It's an old principle found in Plato, employed by Aristotle and Descartes, that no material cause has an immaterial effect. Formulated more particularly, nothing physical becomes mental. Consciousness, even animal consciousness is not a condition of material being, qua material, otherwise all of matter would be conscious. So, philosophy that claims there is only undifferentiated basic matter under one set of universal organizing laws and no inherent structures to things, no specialized software in things, has to be mistaken because all of matter is not alive, nor is it aware. Another step is needed in this reasoning because not all matter is machinery either. But no one doubts, now, that classical mechanical principles are not the whole of basic physics. So, why not a supplemented physics as the explanation of life and sensation? Especially physics that includes chemistry? The organization by which some matter is alive is as real (and variegated) as is the arrangements by which field-stones can be made into walls; in fact, there seem to be between 100,000 and two million basic molecular arrangements sufficient for a living thing. There is no single software for life. Nor is there for sensation, perception or animal action. To say that the arrangement or organization that uses the obediential ability of the components is not as real as the components and their passive capacities is to leave a complete pile of radio parts and a functioning radio without an explanatory difference or a pile of squared stones and a buttress or arch as no different. Whether the organization is reducible to or a consequence from universal physical law has nothing to do with its reality in the organized thing. The organization of the stones is just as real and effective as the buttress.

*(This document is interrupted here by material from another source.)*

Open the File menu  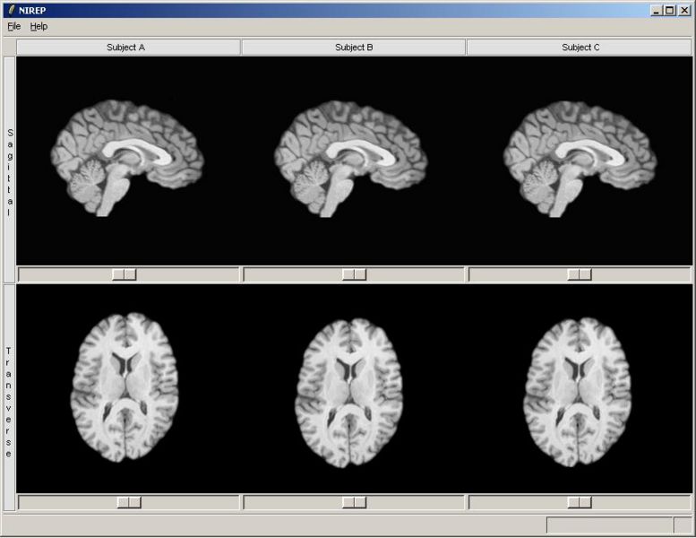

Nevertheless, the principle that nothing physical becomes mental operates differently for Aristotle than for Augustine (sentire non est corporis) and Descartes. For Aristotle sensation, feeling, memory, imagination, imperfect will and action (a kind of agency) are within the ability of some physical things, animals, and do not originate in an immaterial soul, whereas both Augustine and Descartes thought action, sensation, perception, and feeling, like understanding, originate only from an immaterial, intelligent soul.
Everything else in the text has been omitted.